__To do__: Restate the entries word for word and skip every image.

[Dataset entries]
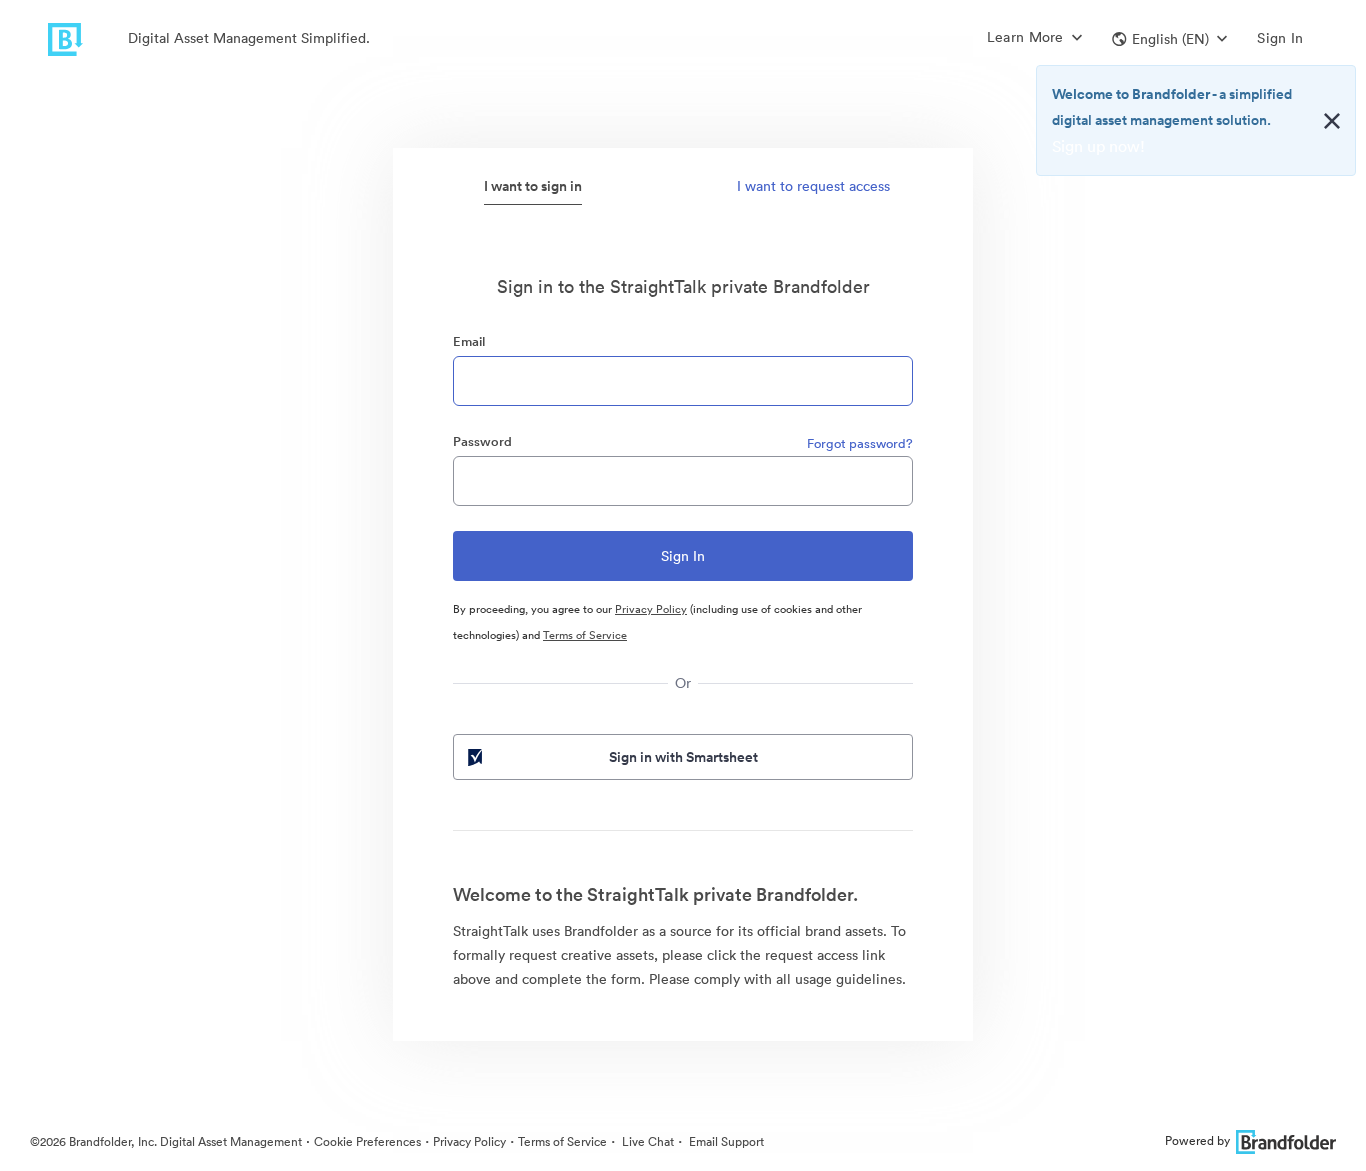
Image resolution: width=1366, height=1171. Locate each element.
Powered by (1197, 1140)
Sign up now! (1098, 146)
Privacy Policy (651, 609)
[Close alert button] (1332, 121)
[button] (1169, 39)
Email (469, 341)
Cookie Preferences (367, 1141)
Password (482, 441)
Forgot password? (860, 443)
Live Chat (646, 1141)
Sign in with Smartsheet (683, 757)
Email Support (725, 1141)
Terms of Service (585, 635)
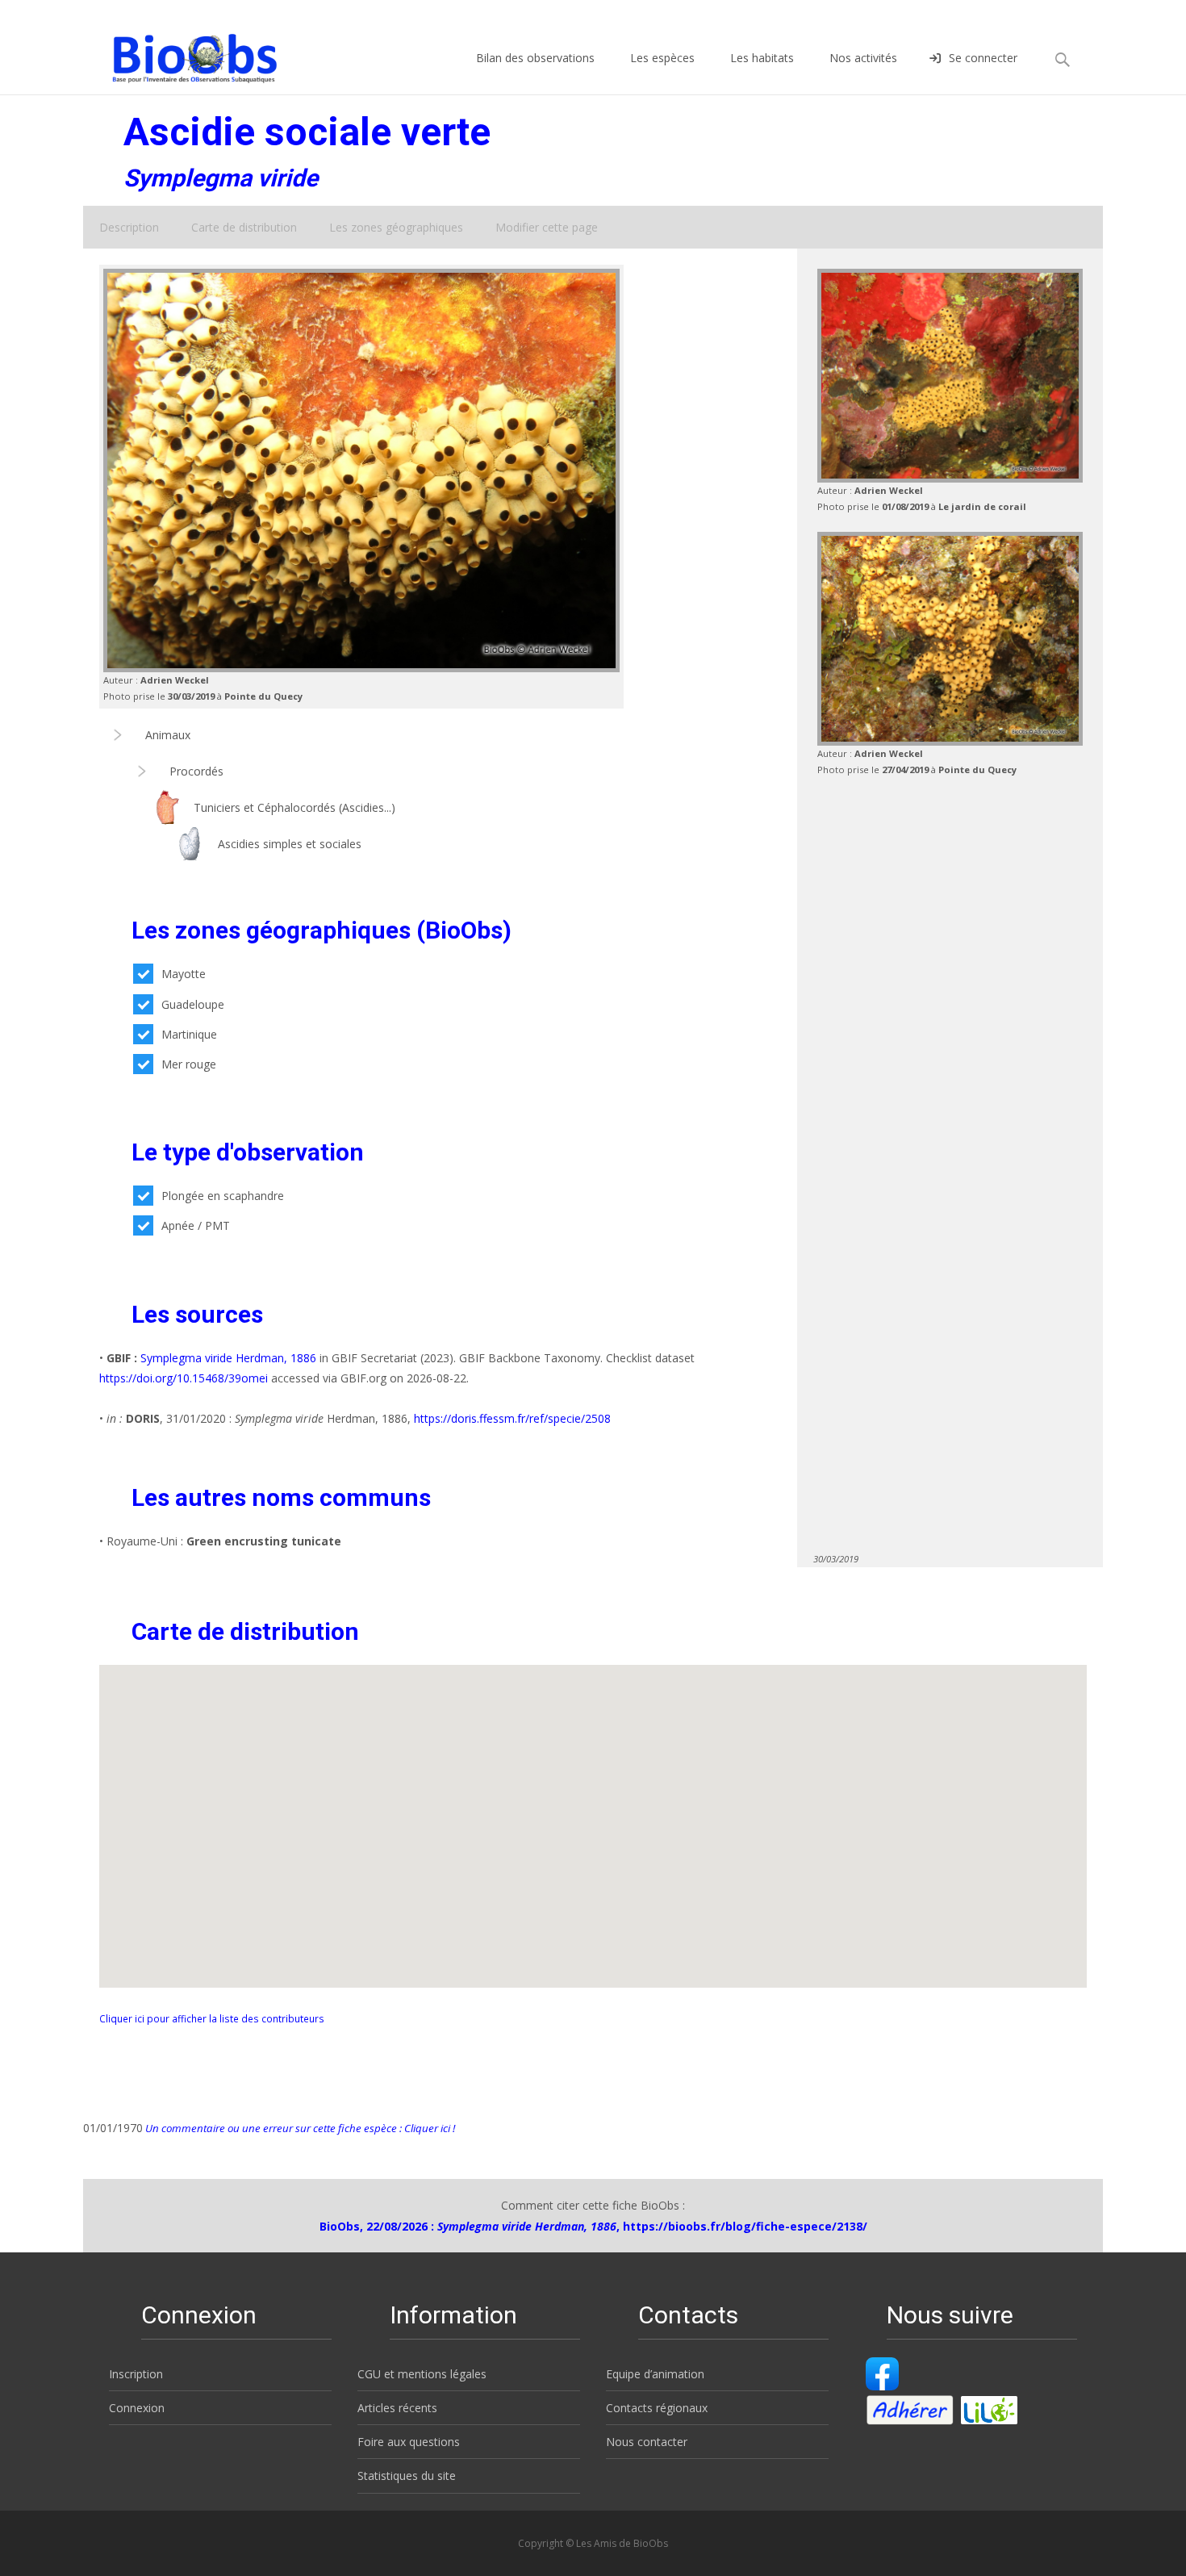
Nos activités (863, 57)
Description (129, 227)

__Answer to this problem__:
Image resolution: width=1366, height=1171. Locate each element.
Powered by (1197, 1140)
Sign up now! (1098, 146)
Privacy Policy (651, 609)
[Close alert button] (1332, 121)
[button] (1169, 39)
Email (469, 341)
Cookie Preferences (367, 1141)
Password (482, 441)
Forgot password? (860, 443)
Live Chat (646, 1141)
Sign in with Smartsheet (683, 757)
Email Support (725, 1141)
Terms of Service (585, 635)
Nos activités (863, 57)
Description (129, 227)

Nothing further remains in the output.